◆ PROBLEM STATEMENT
Find "Activate the Type tool" below and begin at its line; stop after the line with "At what coordinates". Output those lines exactly, without pictures.

◆ GIVEN ENTRIES
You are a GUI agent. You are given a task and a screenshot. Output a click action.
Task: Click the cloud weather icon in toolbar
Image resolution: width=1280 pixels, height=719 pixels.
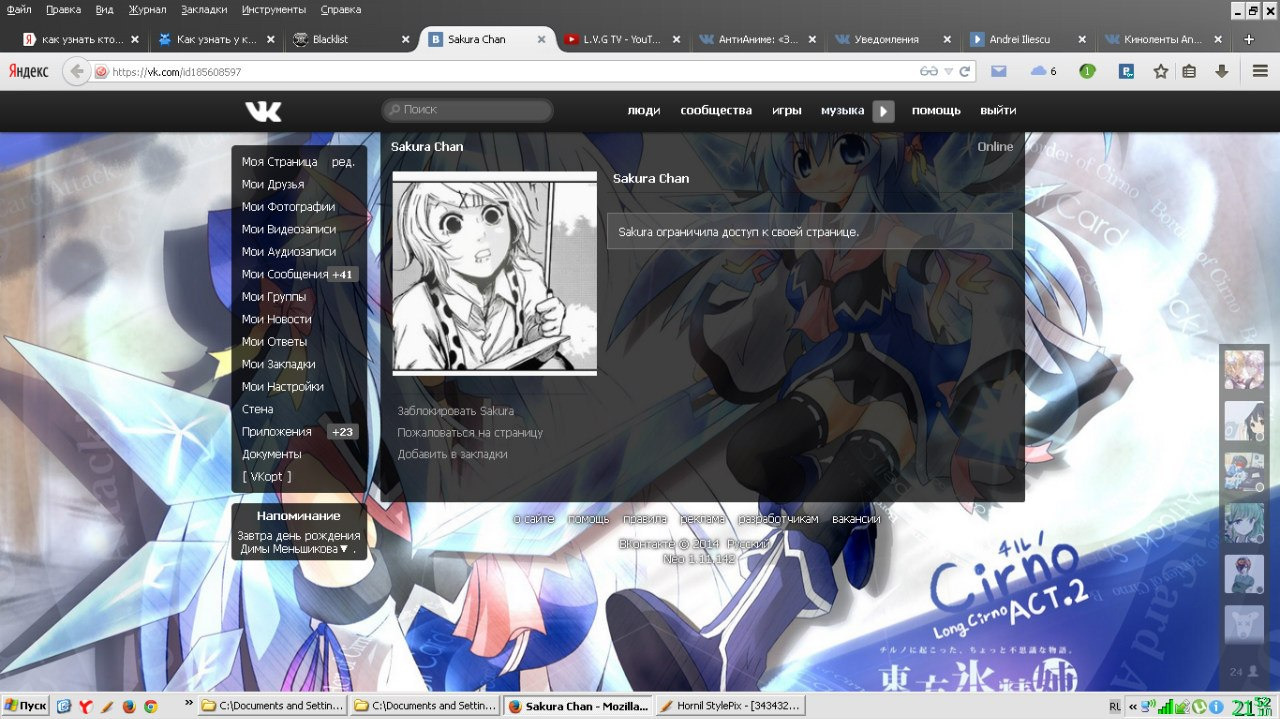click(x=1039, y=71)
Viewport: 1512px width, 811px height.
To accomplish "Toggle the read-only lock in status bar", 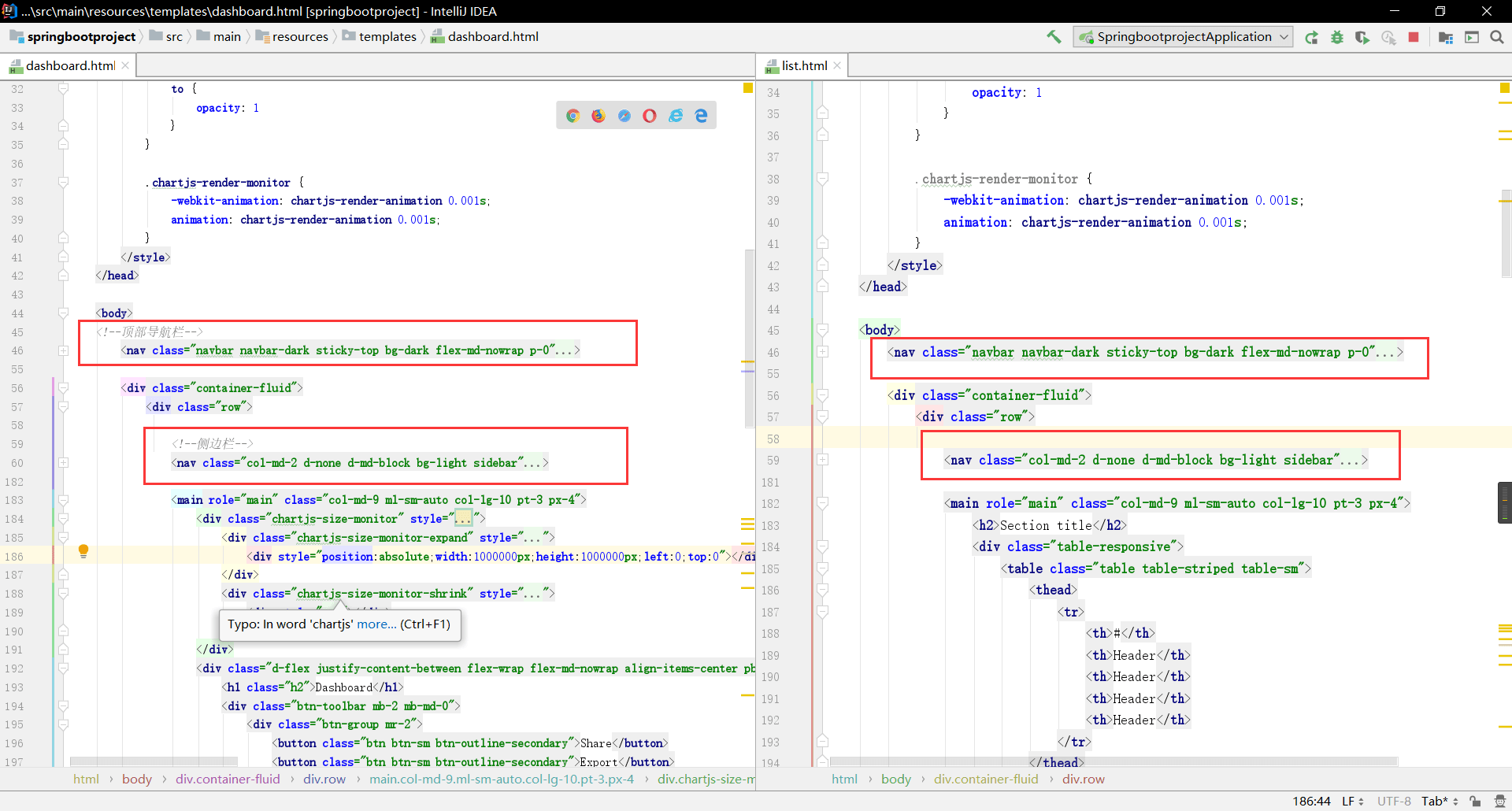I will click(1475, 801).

--

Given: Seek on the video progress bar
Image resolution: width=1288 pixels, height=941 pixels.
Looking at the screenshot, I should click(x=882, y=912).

==

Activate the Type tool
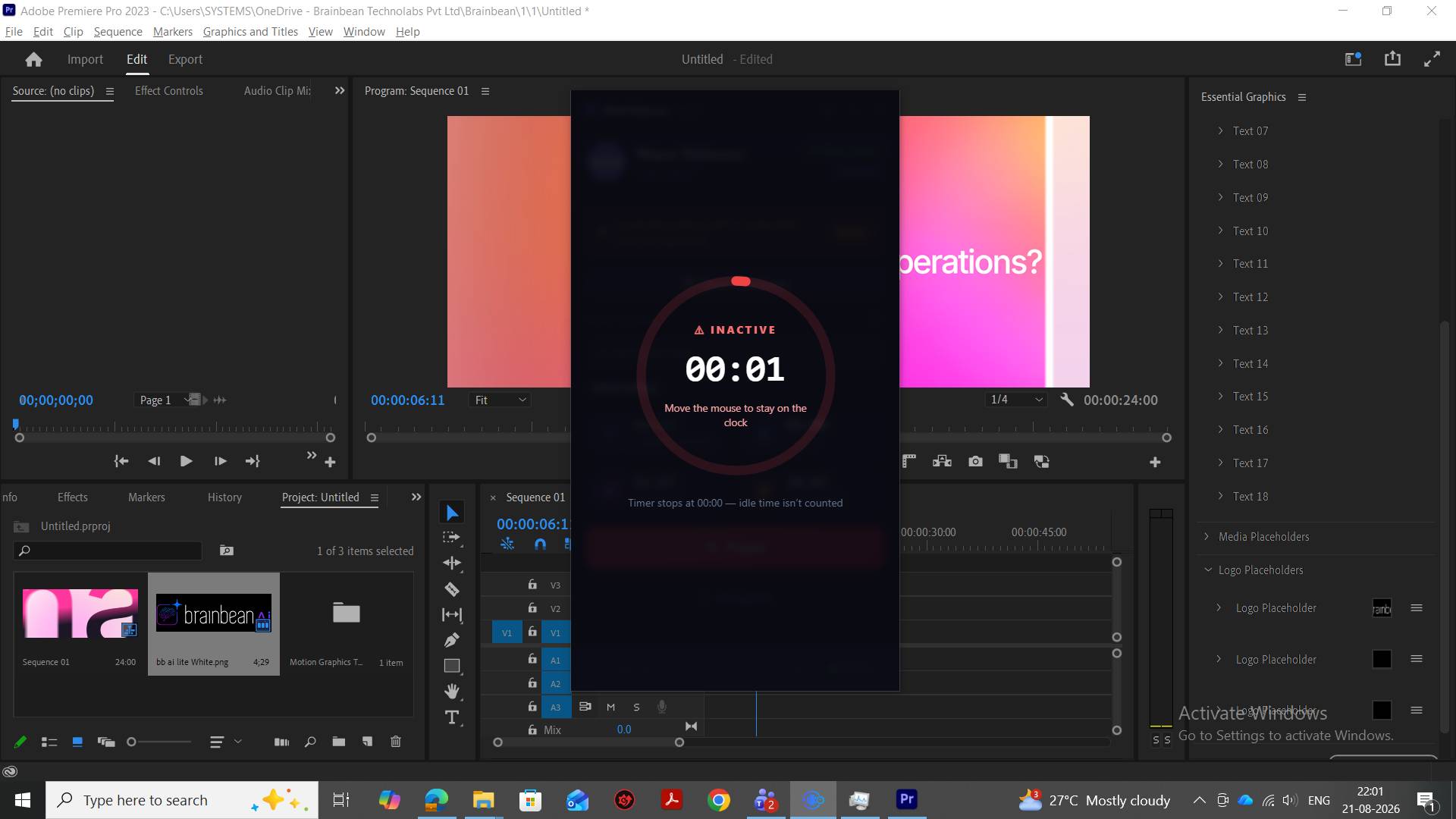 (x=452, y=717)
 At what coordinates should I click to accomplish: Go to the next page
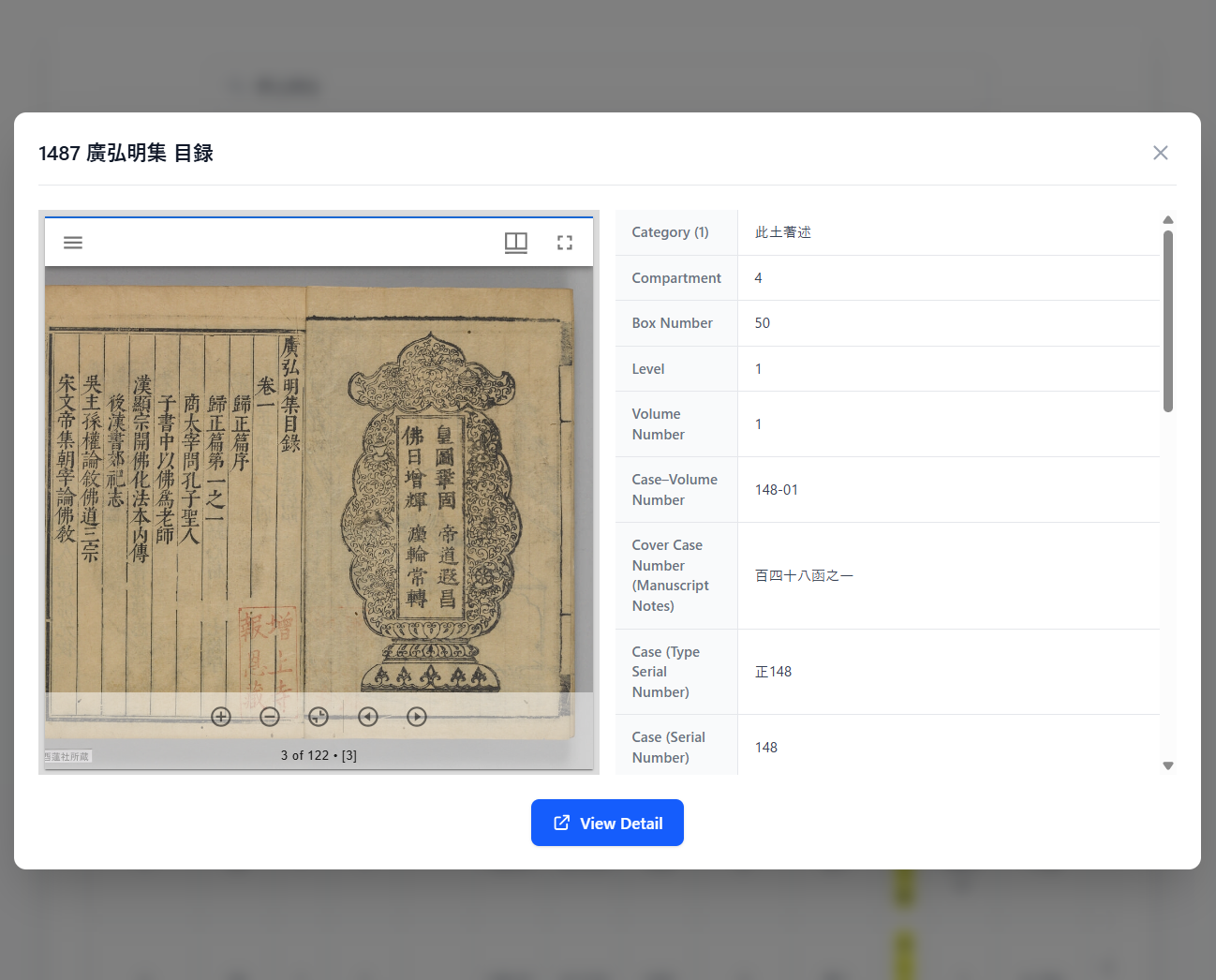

◆ ANSWER TO THE PROBLEM
Activate the Type tool
 (x=452, y=717)
 At what coordinates should I click to accomplish: Go to the next page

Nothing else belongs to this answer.